Poscia ch’io n’ebbi alcun riconosciuto
Vidi e conobbi l’ombra di colui
Che fecie per viltà il gran rifiuto
Per più conoscenza qui d’alcuno della presente qualità si ragiona, il quale essendo papa di Roma, e nominato Cilestrino, per viltà di cuore temendo altrui rifiutò il grande ufficio apostolico di Roma.

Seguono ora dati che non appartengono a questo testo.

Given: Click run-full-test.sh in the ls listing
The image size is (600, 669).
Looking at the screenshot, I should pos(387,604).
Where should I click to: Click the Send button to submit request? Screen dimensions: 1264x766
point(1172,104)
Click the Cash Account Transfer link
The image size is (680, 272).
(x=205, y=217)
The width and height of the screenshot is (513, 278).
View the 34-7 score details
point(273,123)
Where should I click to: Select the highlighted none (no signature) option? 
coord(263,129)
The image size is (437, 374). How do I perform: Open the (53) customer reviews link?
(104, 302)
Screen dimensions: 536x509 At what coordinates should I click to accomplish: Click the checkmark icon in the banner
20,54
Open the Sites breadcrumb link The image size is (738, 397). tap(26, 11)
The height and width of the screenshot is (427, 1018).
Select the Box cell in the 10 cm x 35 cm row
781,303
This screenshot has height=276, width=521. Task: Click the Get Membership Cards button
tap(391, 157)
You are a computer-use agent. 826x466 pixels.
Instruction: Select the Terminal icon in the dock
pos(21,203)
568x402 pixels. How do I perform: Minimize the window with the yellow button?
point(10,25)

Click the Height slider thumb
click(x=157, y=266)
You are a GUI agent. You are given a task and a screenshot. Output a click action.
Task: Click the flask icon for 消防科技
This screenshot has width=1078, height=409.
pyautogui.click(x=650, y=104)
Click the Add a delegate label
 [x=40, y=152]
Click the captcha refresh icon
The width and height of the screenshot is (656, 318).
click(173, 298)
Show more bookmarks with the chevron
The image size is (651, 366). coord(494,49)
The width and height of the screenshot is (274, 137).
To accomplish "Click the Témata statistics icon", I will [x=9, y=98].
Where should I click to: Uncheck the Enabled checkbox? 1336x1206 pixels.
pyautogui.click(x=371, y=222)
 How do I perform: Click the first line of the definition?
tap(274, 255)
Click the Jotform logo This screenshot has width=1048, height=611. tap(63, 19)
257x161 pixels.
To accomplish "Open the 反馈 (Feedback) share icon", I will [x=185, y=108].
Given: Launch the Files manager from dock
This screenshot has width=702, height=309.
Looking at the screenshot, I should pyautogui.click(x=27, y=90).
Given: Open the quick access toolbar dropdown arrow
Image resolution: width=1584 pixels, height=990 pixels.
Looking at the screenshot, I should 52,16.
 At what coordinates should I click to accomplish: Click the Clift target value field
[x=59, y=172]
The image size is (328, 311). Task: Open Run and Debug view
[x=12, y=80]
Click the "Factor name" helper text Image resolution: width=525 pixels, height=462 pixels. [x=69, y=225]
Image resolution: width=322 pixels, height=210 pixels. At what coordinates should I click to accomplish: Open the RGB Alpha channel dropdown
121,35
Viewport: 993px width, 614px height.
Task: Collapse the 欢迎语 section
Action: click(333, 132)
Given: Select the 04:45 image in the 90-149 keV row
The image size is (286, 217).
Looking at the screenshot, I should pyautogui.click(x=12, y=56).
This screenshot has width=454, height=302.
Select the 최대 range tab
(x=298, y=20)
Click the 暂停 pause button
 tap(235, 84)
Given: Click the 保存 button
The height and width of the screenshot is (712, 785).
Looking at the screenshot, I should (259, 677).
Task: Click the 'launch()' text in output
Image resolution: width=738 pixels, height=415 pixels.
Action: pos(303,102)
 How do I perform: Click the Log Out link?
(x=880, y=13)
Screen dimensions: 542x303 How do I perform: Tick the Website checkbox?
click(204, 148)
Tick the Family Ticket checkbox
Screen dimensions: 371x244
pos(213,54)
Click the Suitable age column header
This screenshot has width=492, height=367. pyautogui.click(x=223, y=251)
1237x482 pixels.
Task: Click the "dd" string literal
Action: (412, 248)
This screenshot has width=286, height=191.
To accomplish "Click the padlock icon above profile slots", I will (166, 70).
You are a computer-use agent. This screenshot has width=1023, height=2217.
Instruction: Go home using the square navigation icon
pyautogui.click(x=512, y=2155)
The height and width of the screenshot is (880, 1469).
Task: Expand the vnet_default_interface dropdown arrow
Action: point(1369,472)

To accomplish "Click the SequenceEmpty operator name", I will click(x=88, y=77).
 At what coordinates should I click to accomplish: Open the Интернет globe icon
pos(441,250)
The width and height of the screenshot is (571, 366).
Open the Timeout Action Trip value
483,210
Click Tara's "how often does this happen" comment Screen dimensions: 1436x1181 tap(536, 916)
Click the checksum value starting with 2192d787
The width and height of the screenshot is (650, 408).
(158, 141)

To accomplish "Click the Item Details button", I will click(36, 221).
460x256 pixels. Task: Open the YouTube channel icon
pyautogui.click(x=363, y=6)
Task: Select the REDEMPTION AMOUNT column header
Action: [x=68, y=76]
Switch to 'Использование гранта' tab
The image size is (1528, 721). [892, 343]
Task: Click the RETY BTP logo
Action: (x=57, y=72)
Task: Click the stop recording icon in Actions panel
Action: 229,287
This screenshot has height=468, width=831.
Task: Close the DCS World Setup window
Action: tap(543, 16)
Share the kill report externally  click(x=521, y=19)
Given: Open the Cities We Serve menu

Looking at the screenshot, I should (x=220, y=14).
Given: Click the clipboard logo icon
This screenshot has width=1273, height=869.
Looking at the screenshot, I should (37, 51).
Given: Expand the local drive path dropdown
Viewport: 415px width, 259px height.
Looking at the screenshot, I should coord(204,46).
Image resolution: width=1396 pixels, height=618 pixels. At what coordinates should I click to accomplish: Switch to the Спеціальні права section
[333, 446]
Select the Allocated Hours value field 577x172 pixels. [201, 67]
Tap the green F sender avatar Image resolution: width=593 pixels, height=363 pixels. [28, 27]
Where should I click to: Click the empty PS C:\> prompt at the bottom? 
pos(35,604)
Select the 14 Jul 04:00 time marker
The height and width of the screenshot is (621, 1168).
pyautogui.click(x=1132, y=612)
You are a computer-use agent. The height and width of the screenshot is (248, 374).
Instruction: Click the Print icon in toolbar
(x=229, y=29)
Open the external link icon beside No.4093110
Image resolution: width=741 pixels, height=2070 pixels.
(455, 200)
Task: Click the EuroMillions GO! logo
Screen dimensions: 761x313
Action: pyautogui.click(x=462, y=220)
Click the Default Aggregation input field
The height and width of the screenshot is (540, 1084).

Ed ecco verso noi venir per nave
Un vecchio bianco per antico pelo
Gridando: guai a voi, anime prave
❡ Veduta la detta qualità de’ miseri, nella prima de’ viziosi mortali qui si procede, mostrandosi che prima si giugniesse ad un gran fiume al primo infernal grado circustante, sopra ’l quale con grandissimo affetto di passare fossero innumerabili anime, e come per uno vecchio tutte eran passate. Sopra la quale allegoria, ora cominciando sottilmente, ora è da considerare, e in prima che la essenza di tutta la qualità rea figurativamente in forma d’una ritonda fossa in su l’ambito della terrestre spera, immaginata si pone ampia di sopra per circonferenza di.... miglia e appuntata di sotto; la quale punta, il centro dell’universo in sè ritenga, compartendola in nove parti, cioè gradi, l’uno sotto l’altro circostantemente degradando sì come nove qualità di peccati, le quali secondo la lor gravezza e più e meno lontani dal cielo, cioè dal sommo bene, ordinatamente sortisce. La cui allegoria nelle parti, cioè nelle chiose di ciascuno, ordinatamente si dimostreranno. E cominciando principalmente a questo primo, così di lui per principale cosa[14] posto si considera, la quale si come men grave, la innocente puerile, e di coloro che virtudiosamente vivettero innanzi alla cristiana fede sintende. La cui figurata pena solamente di non avere isperanza di vedere Iddio si concede, a dimostrare la loro non colpevole colpa fuor dell’accesso fedele, per cui cotale speranza si taglia, chiamandosi linbo, si come superna stremità di tutto l’inferno. Il cui detto circostante fiume, nominato Acheronte, il cominciamento e ’l passo delle viziose operazioni s’intende, simigliantemente il vecchio che sopra lui le passa, nominato Carone, all’affetto che nella presente amara dolcezza gli induce e si figura, il quale così per loro affettuosamente si mostra, a dimostrare negli uomini il pronto e acceso desìo di pervenire alla sopradetta amara dolcezza dei vizij.
NOTE:
[14] Il cod. B copia: colpa?
Comincia il IV Capitolo
Ruppemi l’alto sonno nella testa
Un grande tuono sì ch’io mi riscossi
Come persona che per forza è desta
ESSENDOSI dentro al detto fiume passato, qui in questo capitolo la detta qualità del presente primo grado si dimostra, ecome per cominciamento il trono di tutti i peccati nella memoria sonnolente, non usa a somigliante esercizio, gli percosse.